Because of the conceit of normal egotism, it is customary to regard Homo sapiens as of higher intellectual capacity than Neanderthal man. This is a matter on which real evidence is scanty, but the evidence that is available would clearly indicate that Neanderthal man was at least as intelligent as Homo sapiens. This evidence includes the following: Neanderthal man possessed both fire and clothing, necessities for glacial living, before Homo sapiens did. He seems to have buried his dead, leaving with the body equipment needed in some future life, at an earlier period, thus giving evidence of an earlier recognition of spiritual values. His tools were frequently made in greater variety and with somewhat greater skill, and include the earliest compound tools (in which the blade and handle were separate pieces). But these achievements, which might be interpreted to indicate a fairly high level of brain power, apparently do not indicate sufficient mental flexibility to permit Neanderthal man to survive the ending of glacial conditions. By adapting his way of life so successfully to glacial conditions and to the pursuit of the great glacial mammals such as mammoths, Neanderthal man made his way of life too rigid to permit him to exist under postglacial conditions when such mammals became extinct.

We have suggested that Neanderthal man developed as an offshoot from the main line of human evolution by being trapped by a glacial age north of the mountains in Asia.
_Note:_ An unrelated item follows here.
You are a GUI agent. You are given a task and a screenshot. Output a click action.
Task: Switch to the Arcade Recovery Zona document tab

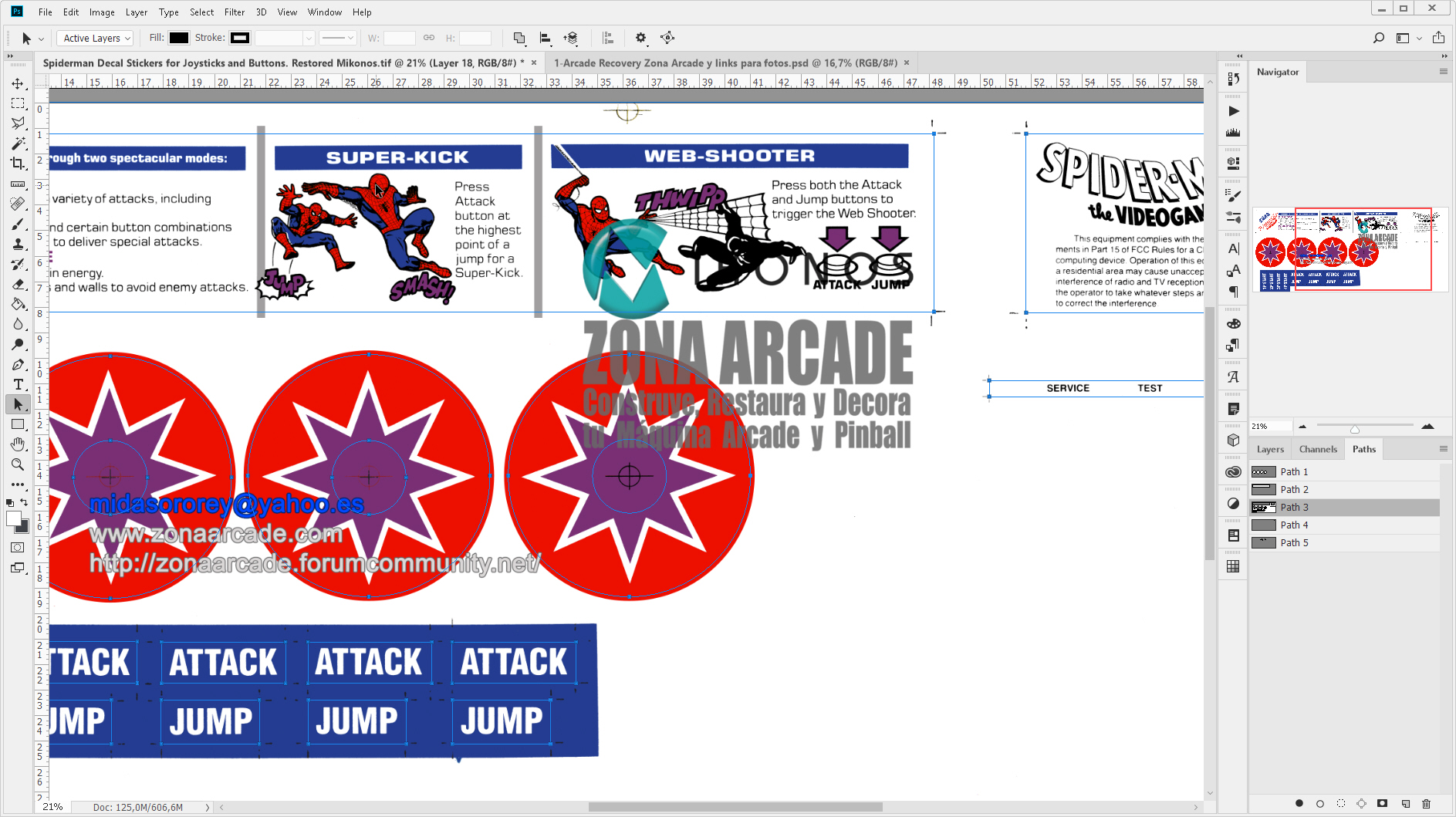(x=726, y=62)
We do not know whether the glacier that did this was the second (Mindel) or the third (Riss), but it is clear that Neanderthal man was alone in Europe during the early portion of the fourth, Wurm, glacier.

The fourth glacier had two icy peaks known as Wurm I and Wurm II. The interval between them, known as Achen, occurred when the glacier withdrew part way and then returned with full intensity in the phase called Wurm II (or Buhl). The withdrawal of Wurm I gave rise to the usual population movements that we have posited of a glacial retreat, Neanderthal man withdrawing toward Asia while Homo sapiens began to move to Europe from Africa. With the return of Wurm II, this process was reversed; but this time, probably for the first time, some Homo sapiens groups were able to remain in Europe under glacial conditions by adopting the techniques of fire, fur clothing, and cave dwelling that had been developed by Neanderthal man. Thus, for the first time, especially during the early stages of the withdrawal of Wurm II, Homo sapiens and Neanderthal man came into close biological contact, with consequent interbreeding. This occurred on the fringes of Asia and Europe, north and east of the Mediterranean Sea, and may have occurred south of the sea in parts of North Africa. As a consequence, the early postglacial period found three human types in the Northwest Quadrant, Neanderthal in northern Europe retreating toward Asia, Homo sapiens in the Southern Flatlands moving toward Asia and Europe (largely by way of the Levant), and a mixed group in between, chiefly in the Highland Zone of the Caucasus and Iran. It is probable that we owe the later existence of a stocky, roundheaded, agglutinative-speaking people in the Highland Zone to the existence of this mixed group.